The dollar and the yen were on the defensive towards the NFP, with EUR/USD around 1.39, GBP/USD around 1.6770, AUD/USD at 0.9128, NZD/USD above 0.85 and USD/CAD under 1.10. -The dollar is stronger after the publication, with USD/JPY reaching new highs.

 Data (updated)

  • Non-Farm Payrolls:  175K  (January saw +113K  before revisions)
  • Participation Rate: 63%  (63% last month )
  • Unemployment Rate:  6.7% ,  6.6% expected  (last month 6.6% before revisions)
  • Revisions:   25K, with +9K in December and +16K in January  (+34K in January)
  • Private Sector NFP: 162K (ADP showed a gain of +139K jobs).
  • Real Unemployment Rate (U-6):  12.6 %(previous: 13.5%).
  • Employment to population ratio: 58.8%  (previous: 58.8%)
  • Average Hourly Earnings:  0.4%  +0.2% expected.
  • Average  workweek:  34.2  (Last month:  34.4 hours).

Market reaction and Analysis

  • The big winner is USD/JPY, which jumps to new highs at 103.44.
  • EUR/USD slides moderately to 1.3875. The Draghi effect is still strong.
  • GBP/USD is down about 30 pips to 1.6740.
  • AUD/USD is down, clinging onto 0.91. NZD/USD loses the 0.85 line.
  • USD/CAD jumps around 100 pips, but this is also due to the poor Canadian jobs report.

So, is the good NFP especially strong, overcoming bad weather? Or is it distorted, this time to the upside?

US trade balance came out as expected at 39.1 billion in January after 38.7 billion in December 2013 (before revisions).

Background

Expectations towards the Non-Farm Payrolls for February dropped after a weak ADP report and even more importantly a contraction seen in employment in the services sector, the largest US sector, according to the ISM Non-Manufacturing PMI.

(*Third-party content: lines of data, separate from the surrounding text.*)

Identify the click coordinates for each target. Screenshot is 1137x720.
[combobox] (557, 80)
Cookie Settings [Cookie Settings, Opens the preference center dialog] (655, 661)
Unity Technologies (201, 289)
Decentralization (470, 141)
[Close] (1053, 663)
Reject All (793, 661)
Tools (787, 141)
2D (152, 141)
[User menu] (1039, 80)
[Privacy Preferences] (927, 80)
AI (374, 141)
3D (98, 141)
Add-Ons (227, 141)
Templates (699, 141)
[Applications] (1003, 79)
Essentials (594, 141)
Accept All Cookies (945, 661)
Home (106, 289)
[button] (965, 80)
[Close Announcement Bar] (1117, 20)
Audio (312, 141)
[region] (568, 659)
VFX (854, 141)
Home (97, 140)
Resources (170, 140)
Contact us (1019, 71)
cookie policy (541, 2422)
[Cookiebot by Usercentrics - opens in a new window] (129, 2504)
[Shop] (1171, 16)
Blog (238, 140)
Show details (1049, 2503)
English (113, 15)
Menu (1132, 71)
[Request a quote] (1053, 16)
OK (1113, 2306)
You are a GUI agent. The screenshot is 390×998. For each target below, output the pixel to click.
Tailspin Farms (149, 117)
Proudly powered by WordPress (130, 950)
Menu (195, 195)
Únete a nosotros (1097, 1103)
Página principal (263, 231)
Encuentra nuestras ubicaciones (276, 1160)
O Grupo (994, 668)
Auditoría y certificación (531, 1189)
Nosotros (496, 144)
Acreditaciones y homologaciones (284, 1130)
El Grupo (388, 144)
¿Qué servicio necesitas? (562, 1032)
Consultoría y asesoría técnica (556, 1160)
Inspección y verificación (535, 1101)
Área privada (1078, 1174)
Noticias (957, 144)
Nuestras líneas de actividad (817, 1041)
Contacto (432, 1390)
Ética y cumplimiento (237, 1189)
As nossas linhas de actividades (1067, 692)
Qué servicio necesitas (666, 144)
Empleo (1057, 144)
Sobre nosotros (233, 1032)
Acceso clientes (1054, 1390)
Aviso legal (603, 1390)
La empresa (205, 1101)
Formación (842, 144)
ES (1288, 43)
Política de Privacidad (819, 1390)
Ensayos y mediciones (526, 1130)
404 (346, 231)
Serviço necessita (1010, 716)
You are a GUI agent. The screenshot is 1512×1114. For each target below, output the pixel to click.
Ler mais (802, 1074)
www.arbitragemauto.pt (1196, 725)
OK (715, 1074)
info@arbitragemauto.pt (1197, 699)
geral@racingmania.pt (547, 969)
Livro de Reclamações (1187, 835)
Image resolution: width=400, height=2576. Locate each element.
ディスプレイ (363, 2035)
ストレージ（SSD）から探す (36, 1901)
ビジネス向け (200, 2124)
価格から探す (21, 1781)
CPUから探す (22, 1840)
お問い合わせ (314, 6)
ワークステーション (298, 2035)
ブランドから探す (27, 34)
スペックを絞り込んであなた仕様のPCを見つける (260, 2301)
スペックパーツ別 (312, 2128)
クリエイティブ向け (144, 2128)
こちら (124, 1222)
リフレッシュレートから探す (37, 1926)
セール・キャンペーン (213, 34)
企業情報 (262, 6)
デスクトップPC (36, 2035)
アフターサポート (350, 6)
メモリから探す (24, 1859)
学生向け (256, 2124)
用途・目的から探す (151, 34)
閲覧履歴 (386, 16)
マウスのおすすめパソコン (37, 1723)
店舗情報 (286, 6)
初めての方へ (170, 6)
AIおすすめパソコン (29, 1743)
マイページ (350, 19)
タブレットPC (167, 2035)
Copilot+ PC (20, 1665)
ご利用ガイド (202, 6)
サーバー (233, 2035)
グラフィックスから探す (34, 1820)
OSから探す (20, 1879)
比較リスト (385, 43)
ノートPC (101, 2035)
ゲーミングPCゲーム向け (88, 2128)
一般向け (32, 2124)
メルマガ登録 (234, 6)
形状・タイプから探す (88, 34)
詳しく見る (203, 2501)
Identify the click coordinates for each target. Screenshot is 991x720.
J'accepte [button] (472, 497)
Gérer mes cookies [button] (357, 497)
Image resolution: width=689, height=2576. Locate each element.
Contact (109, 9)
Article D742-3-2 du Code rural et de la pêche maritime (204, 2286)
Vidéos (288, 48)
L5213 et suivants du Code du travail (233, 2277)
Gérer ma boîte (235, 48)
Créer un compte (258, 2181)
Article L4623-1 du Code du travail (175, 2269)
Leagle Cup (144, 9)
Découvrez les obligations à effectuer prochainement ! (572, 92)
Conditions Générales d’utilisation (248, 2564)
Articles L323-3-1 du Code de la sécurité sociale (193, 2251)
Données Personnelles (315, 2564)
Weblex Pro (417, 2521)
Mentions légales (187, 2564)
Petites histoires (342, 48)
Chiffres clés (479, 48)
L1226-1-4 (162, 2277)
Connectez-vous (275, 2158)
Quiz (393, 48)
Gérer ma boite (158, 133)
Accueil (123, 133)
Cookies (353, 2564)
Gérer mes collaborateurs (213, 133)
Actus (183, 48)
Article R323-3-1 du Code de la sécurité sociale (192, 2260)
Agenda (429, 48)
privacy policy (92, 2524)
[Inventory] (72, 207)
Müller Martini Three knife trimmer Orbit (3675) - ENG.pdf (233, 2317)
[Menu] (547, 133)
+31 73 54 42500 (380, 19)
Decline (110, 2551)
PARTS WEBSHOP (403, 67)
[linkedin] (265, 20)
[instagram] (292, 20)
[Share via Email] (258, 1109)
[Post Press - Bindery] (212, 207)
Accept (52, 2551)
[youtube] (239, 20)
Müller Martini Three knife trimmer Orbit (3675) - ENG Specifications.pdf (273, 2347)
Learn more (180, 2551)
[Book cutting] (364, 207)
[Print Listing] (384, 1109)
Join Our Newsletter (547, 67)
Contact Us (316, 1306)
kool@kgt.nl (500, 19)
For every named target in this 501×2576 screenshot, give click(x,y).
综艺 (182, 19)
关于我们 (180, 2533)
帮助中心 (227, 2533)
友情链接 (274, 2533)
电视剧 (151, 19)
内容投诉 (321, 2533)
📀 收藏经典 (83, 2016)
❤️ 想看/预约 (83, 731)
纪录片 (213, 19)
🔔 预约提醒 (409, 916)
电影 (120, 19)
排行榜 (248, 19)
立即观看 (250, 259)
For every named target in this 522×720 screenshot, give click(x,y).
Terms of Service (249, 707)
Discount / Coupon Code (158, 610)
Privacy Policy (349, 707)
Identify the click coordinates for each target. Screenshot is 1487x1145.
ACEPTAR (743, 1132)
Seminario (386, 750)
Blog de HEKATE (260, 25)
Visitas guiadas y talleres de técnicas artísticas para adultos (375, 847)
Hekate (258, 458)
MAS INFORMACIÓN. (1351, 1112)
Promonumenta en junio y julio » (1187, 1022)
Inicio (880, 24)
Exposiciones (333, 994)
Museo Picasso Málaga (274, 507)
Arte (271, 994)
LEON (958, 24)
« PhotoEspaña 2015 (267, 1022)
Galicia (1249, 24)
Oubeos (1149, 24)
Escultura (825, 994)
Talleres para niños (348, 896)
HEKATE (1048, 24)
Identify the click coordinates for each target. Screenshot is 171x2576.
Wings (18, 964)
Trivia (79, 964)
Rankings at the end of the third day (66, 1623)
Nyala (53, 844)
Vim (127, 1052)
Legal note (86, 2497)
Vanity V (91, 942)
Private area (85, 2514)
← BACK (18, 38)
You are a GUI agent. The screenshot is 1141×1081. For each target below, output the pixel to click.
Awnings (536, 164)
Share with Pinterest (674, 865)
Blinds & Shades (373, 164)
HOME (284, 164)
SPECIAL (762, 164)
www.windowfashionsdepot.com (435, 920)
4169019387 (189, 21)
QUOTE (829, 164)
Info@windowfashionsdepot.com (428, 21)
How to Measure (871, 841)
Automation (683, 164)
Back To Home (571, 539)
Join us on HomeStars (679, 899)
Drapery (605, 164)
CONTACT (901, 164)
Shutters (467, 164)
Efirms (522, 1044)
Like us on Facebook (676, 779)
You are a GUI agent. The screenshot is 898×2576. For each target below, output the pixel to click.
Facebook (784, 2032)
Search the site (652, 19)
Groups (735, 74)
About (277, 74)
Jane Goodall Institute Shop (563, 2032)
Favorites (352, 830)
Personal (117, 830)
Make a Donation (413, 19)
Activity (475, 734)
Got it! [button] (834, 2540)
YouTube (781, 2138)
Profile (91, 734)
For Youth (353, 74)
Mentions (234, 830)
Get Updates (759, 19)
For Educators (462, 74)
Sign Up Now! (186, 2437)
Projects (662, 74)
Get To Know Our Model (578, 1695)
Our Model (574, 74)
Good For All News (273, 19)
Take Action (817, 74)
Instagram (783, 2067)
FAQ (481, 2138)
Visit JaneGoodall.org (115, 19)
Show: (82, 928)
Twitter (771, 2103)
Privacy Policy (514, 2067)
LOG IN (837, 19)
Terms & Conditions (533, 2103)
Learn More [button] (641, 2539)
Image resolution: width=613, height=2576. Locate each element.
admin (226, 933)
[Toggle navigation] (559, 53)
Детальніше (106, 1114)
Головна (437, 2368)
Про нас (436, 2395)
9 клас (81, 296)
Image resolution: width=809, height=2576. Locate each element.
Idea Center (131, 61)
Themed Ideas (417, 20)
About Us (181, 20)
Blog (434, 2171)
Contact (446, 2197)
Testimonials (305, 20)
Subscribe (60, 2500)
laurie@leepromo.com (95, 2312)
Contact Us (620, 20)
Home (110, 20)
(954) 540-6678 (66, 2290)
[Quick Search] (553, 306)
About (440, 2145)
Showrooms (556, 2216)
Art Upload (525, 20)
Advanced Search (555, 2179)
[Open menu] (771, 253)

Nevertheless, the taper train seems to be on track. Only a huge disaster can shift the Fed from tapering QE: the decision was communicated for a long time and Fed officials made it clear that it is on track. In addition, the bad weather is considered by everybody to be distorting the data. We will probably need to get data for the spring before we get clear weather and clear data.